Oral immunotherapy is an experimental treatment for food allergies, including peanut allergy, that is not yet approved by the FDA.
Recently, scientists and doctors have been testing a new treatment for food allergies called oral immunotherapy. Oral immunotherapy is a desensitization process designed to increase the amount of food a food allergic person can tolerate being exposed to before having a reaction. During oral immunotherapy, patients are repeatedly exposed to very small, precisely measured amounts of their allergen in a clinically controlled setting. Although studies so far have shown that OIT treatment is initially effective in 70 – 80% of patients, that means that 20 – 30% of those who undergo OIT fail to gain tolerance. And because OIT has been available for less than a decade, no studies have yet shown how long the beneficial effects of OIT may or may not last over the course of a person’s lifetime.
Oral immunotherapy is a treatment for food allergies. It is not a cure.
Despite sloppy newspaper headline claims to the contrary, according to most food allergy experts, oral immunotherapy is not currently considered to be a cure for food allergies: it is a treatment that helps alleviate symptoms. Successful treatment with OIT significantly lowers the risk that a food allergic person will suffer an allergic reaction from consuming allergenic food.
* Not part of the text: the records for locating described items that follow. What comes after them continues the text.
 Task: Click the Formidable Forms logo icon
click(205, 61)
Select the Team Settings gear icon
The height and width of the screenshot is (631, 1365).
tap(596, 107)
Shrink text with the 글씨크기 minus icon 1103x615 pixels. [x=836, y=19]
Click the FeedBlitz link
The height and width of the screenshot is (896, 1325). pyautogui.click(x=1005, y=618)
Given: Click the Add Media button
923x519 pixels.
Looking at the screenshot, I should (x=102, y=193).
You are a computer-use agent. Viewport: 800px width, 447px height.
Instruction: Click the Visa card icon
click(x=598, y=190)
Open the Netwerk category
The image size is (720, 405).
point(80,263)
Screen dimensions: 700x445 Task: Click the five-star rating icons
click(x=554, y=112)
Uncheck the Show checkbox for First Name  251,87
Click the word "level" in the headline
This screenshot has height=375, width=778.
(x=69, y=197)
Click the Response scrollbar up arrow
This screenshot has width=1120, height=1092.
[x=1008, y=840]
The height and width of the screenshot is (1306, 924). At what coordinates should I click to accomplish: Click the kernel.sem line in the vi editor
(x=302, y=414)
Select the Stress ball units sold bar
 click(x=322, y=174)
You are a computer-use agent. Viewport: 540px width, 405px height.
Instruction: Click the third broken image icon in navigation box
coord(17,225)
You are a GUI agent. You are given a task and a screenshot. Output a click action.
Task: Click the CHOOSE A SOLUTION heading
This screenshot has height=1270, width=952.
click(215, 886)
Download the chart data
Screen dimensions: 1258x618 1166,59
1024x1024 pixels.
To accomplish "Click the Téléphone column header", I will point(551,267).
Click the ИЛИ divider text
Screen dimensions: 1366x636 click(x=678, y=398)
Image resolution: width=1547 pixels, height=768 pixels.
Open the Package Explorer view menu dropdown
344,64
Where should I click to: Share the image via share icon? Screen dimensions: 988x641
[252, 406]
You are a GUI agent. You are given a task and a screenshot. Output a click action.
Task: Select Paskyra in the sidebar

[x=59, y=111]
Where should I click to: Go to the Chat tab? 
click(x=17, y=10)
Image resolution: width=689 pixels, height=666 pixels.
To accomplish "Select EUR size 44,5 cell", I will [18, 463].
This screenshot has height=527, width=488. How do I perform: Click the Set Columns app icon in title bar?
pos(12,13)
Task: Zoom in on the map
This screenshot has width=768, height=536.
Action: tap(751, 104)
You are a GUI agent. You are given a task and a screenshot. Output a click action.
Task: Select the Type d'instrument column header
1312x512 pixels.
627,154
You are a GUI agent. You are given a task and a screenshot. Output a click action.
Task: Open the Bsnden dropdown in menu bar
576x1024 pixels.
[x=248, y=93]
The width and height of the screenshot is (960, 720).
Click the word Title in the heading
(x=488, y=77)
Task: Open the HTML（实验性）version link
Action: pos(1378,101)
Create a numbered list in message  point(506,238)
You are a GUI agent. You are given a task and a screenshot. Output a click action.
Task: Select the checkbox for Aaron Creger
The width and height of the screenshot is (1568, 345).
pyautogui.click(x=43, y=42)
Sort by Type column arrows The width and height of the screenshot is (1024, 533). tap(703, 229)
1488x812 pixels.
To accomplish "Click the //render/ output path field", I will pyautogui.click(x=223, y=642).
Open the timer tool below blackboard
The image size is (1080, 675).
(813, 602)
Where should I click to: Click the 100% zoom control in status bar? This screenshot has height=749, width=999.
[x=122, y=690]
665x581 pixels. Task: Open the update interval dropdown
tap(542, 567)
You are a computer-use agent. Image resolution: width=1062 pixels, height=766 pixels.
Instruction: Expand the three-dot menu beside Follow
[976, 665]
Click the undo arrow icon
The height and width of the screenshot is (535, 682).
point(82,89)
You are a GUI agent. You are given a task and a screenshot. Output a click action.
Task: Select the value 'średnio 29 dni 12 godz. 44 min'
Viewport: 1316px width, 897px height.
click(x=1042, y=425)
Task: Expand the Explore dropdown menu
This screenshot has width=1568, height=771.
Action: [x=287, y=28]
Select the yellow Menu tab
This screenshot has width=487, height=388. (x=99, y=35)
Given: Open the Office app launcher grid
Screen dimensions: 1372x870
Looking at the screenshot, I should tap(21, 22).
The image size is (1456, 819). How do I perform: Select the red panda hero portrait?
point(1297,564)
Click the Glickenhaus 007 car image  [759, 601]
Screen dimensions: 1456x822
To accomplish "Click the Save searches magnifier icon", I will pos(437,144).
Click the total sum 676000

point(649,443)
OIT does not make the threat of an allergic reaction to food entirely disappear.
Doctors who offer oral immunotherapy advise patients to commit to treatment for the rest of their lives.
Currently, undergoing OIT involves making a life-long commitment to following a daily treatment plan. Patients who successfully complete the initial phase of OIT are advised to remain under the supervision of an allergist and to continue to take a daily maintenance dose for the rest of their lives. Every OIT patient is still considered to be at some level of risk for a life-threatening allergic reaction to food. Responsible doctors advise their OIT patients to continue carrying life-saving epinephrine at all times even after completing the initial treatment phase.
Oral immunotherapy is not yet widely available.
Because oral immunotherapy is still being studied for safety and effectiveness, it is not currently approved by the FDA, and is not yet widely available outside of clinical trials. Though there are a very limited number of allergists offering OIT in a private practice setting, many patients find that they must travel hundreds of miles to access OIT, and because it is an experimental treatment, OIT is often not covered by medical insurance. A full course of treatment can cost several thousand to tens of thousands of dollars.
Oral immunotherapy should not be attempted without the direct supervision of a board-certified allergist.
Because the treatment involves exposing a food allergic person to his or her allergen, it can cause multiple adverse serious side effects including life-threatening allergic reactions. Therefore it is not safe to attempt OIT in a home setting without the guidance of a board-certified allergist. Really. Please do not do try OIT without proper medical supervision. Do not advise your friends or family members to try OIT without a doctor’s supervision, either.